The Arbutus Corridor decision, released yesterday by the Supreme Court of Canada, could turn out to be the most significant decision in the last 20 years so far as the law of constructive expropriation is concerned. The decision is reported as Canadian Pacific Railway Company v. Vancouver (City), [2006] EXLAW 301.
The case involves a strip of land in the City of Vancouver which has been owned by the Canadian Pacific Railway for more than 100 years. For most of that period, the land was used as a railway. However, rail operations ceased in 2002.

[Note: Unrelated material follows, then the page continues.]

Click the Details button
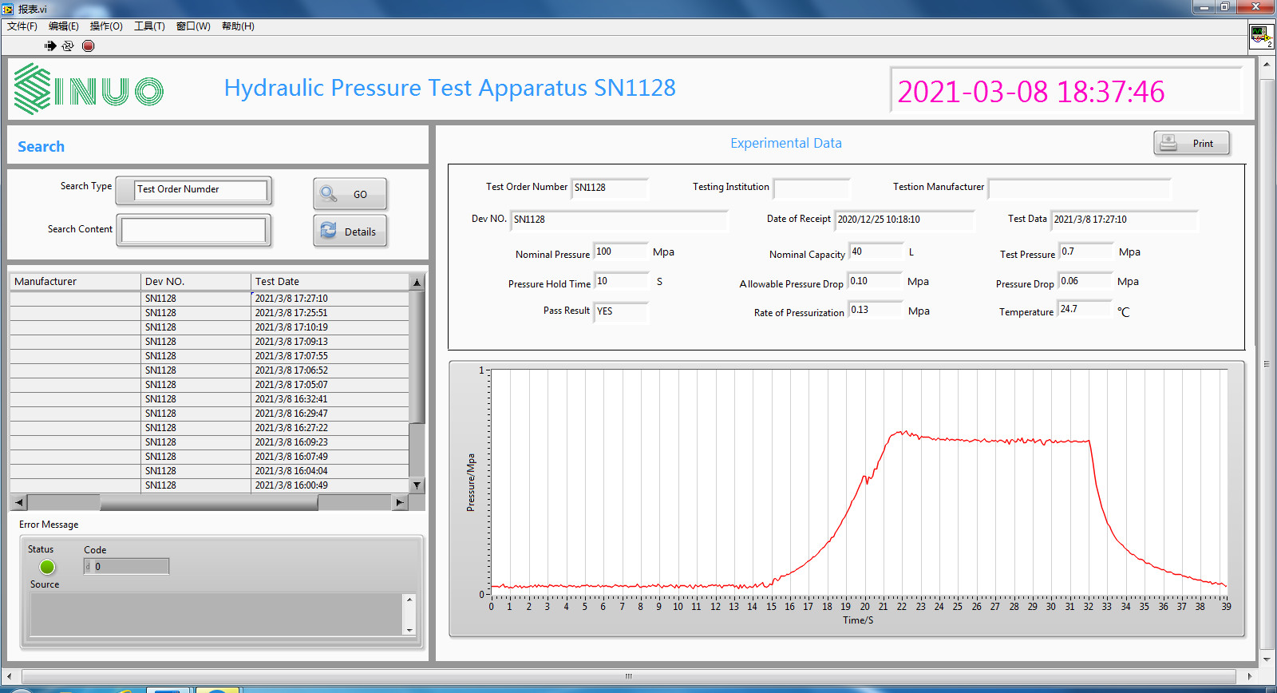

When it became apparent that rail operations would eventually come to an end, the C.P.R. began to make plans for re-development of the land to permit commercial and residential uses. However, at the same time, there was strong public support for preservation of the rail corridor for future commuter rail use and/or recreational uses. The City of Vancouver responded to this public interest by adopting an Official Development Plan bylaw to designate the corridor as a public thoroughfare for transportation. The effect of the bylaw was to freeze the redevelopment potential and to confine the C.P.R. to uneconomic uses of the land. The C.P.R. commenced legal action in 1999 in an attempt to set aside the bylaw, or alternatively, to obtain compensation.
At trial ([2002] EXLAW 327), the bylaw was found to be void and was set aside. However, the bylaw was restored on the first appeal ([2004] EXLAW 304). The C.P.R. then appealed to the Supreme Court of Canada.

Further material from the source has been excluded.